Khalid berkata, “Segera aku memotongnya dan memakannya, sedangkan Rasulullah shallallahu alaihi wa sallam melihat kepadaku.”[6]
Tindakan Khalid
dan para sahabat yang menikmati daging tersebut, disaksikan oleh Nabi,
dan beliau tidak menyanggahnya. Keengganan beliau memakannya itu
disebabkan karena jijik.
Contoh lain
adalah diamnya beliau terhadap wanita yang pergi keluar rumah, berjalan
di jalanan pergi menuju masjid dan mendengarkan ceramah-ceramah yang
memang diundang untuk kepentingan suatu pertemuan.
Adapun yang
termasuk taqriir qauliyyah, yaitu apabila seorang sahabat berkata, “Aku
berbuat demikian atau sahabat lainnya berbuat demikian” di hadapan
Rasul, dan beliau tidak mencegahnya. Di samping adanya syarat, bahwa
perkataan atau perbuatan yang dilakukan oleh seorang sahabat itu tidak
mendapat sanggahan dan disandarkan sewaktu Rasulullah masih hidup, juga
orang yang melakukan itu hendaknya orang yang taat kepada agama Islam.
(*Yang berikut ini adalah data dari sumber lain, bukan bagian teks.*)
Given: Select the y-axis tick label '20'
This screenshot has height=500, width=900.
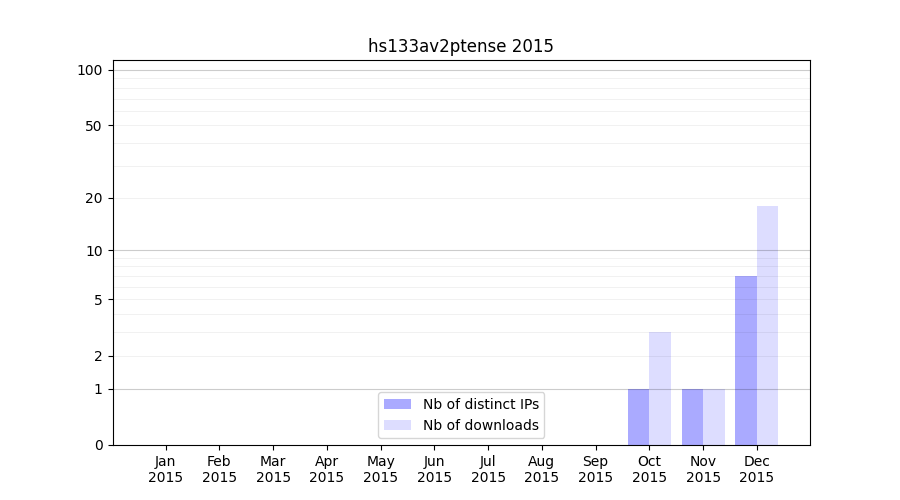Looking at the screenshot, I should 94,198.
Sebab diamnya Nabi terhadap apa yang dilakukan atau diucapkan oleh orang
kafir atau munafiq, bukan berarti memberi persetujuan. Memang
seringkali Nabi mendiamkan apa-apa yang dilakukan oleh orang munafiq,
lantaran beliau tahu, banyak benar petunjuk-petunjuk yang tidak memberi
manfaat padanya.
4) Sifat-sifat, keadaan-keadaan, dan himmah (hasrat) Rasulullah
Sifat-sifat dan keadaan beliau yang termasuk unsur Hadits, adalah :
a. Sifat-sifat beliau yang dilukiskan oleh para sahabat dan ahli sejarah,
seperti sifat-sifat dan bentuk jasmani beliau yang dilukiskan oleh
sahabat Anas bin Malik radhiyallahu anh sebagai berikut :
كان رسول الله أحسن الناس وجها وأحسنهم خلقا, ليس بالطويل ولا بالقصير
“Rasulullah itu
adalah sebaik-baik manusia mengenai paras muka dan bentuk tubuhnya.
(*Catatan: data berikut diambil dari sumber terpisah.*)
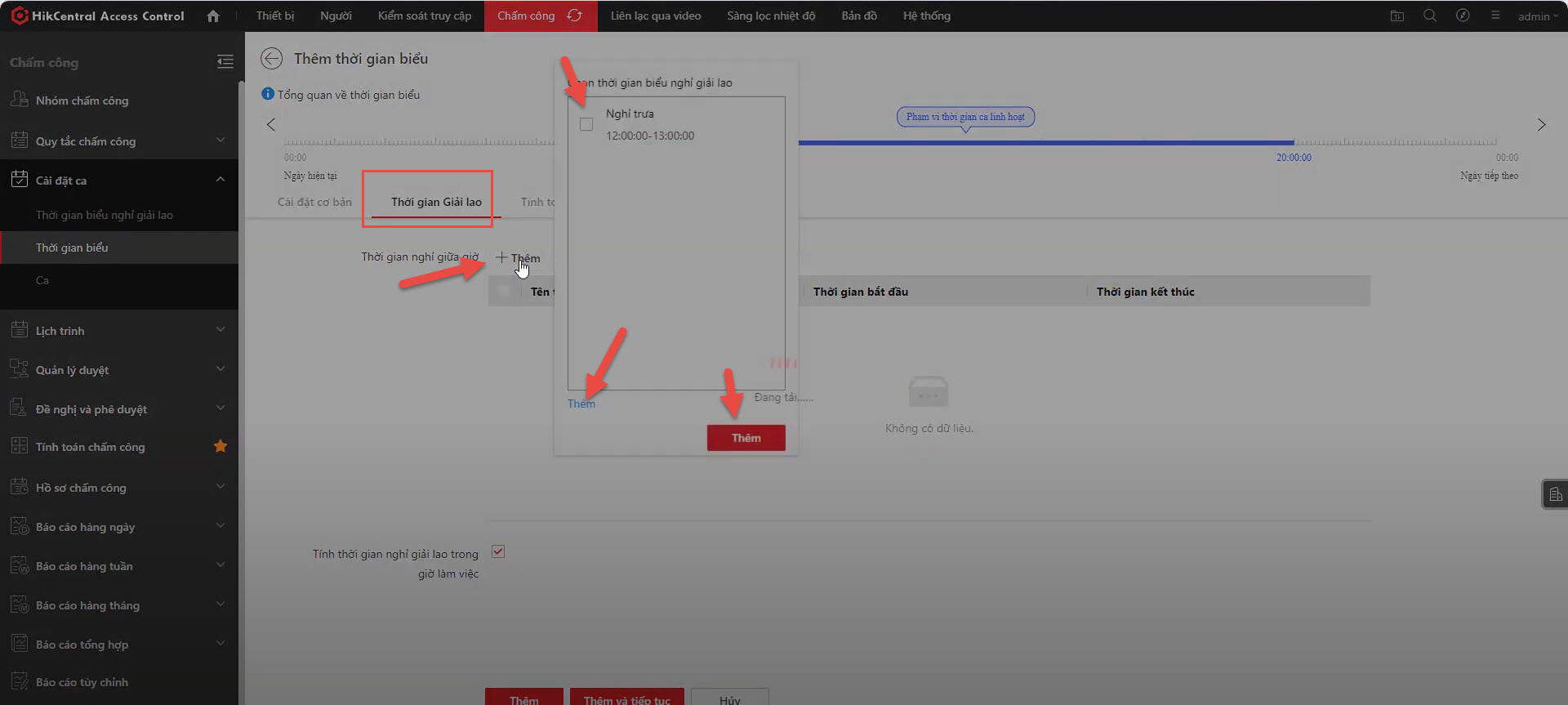Uncheck Tính thời gian nghỉ giải lao checkbox
Image resolution: width=1568 pixels, height=705 pixels.
click(498, 551)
Beliau bukan orang tinggi dan bukan pula orang pendek.” [7]
b.
Silsilah-silsilah, nama-nama dan tahun kelahiran yang telah ditetapkan
oleh para sahabat dan ahli sejarah. Contoh mengenai tahun kelahiran
beliau adalah seperti apa yang dikatakan oleh Qais bin Mahramah
radhiyallahu anh :
ولدت أنا ورسول الله عام الفيل
“Aku dan Rasulullah dilahirkan pada tahun gajah.”[8]
c. Himmah
(hasrat) beliau yang belum sempat direalisir. Misalnya hasrat beliau
untuk berpuasa pada tanggal 9 Asyura, seperti yang diriwayatkan oleh
Ibnu Abbas dikala Rasulullah berpuasa pada hari Asyura dan memerintahkan
untuk dipuasai, para sahabat menghadap ke Nabi seraya berkata, “Ya
Rasulullah, bahwa hari ini adalah hari yang diagungkan oleh orang Yahudi
dan Nasrani.” Rasulullah berkata, “Tahun yang akan datang, insya Allah
aku akan berpuasa tanggal sembilan.”[9]
Tetapi beliau tidak menjalankan puasa di tahun depan, disebabkan beliau telah wafat.
Menurut Imam
Syafi’I dan rekan-rekannya, menjalankan himmah tersebut disunnahkan,
karena ia termasuk salah satu bagian dari sunnah, yakni: sunnah
hammiyyah.
Asy-Syaukaany
berpendapat bahwa yang benar tidaklah demikian, yakni ia tidak termasuk
sunnah. Sebab hamm itu hanya melulu kehendak hati yang belum
dilaksanakan dan tidak termasuk hal yang diperintahkan oleh Allah dan
Rasul-Nya untuk dikerjakan atau ditinggalkan.
Ringkasnya
menurut definisi yang terbatas yang telah dikemukakan oleh mayoritas
Ahli Hadits tersebut di atas, bahwa pengertian Hadits itu hanya terbatas
kepada segala sesuatu yang di-marfu’-kan (disandarkan) kepada Nabi
Muhammad saja. Sedang segala sesuatu yang disandarkan kepada sahabat,
tabi’in dan tabi’ at-tabi’iin, tidak termasuk hadits.
Dengan
memperhatikan macam-macam unsur hadits dan manakah yang harus
didahulukan mengamalkannya bila ada pertentangan antara unsur-unsur
tersebut, mayoritas Ahli Hadits membagi hadits berturut-turut kepada:
a. Sunnah Qauliyyah
b. Sunnah Fi’liyyah
c. Sunnah Taqriiriyyah
d. Sunnah Hammiyyah
Definisi yang luas adalah sebagaimana yang dikemukakan oleh sebagian Ahli Hadits, tidak hanya mencakup sesuatu yang di-marfu’-kan kepada Nabi Muhammad saja, tetapi juga perkataan, perbuatan dan taqriir yang disandarkan kepada sahabat dan tabi’iy pun disebut Hadits. Dengan demikian hadits menurut definisi ini, meliputi segala berita yang marfu’, mauquuf dan maqthuu’, sebagaimana yang dikatakan oleh Muhammad Mahfuuzh:
“Sesungguhnya hadits itu bukan hanya yang di-marfu’-kan kepada Nabi saja, melainkan dapat pula disebutkan pada apa yang mauquuf dan pada apa yang maqthuu’.”[10]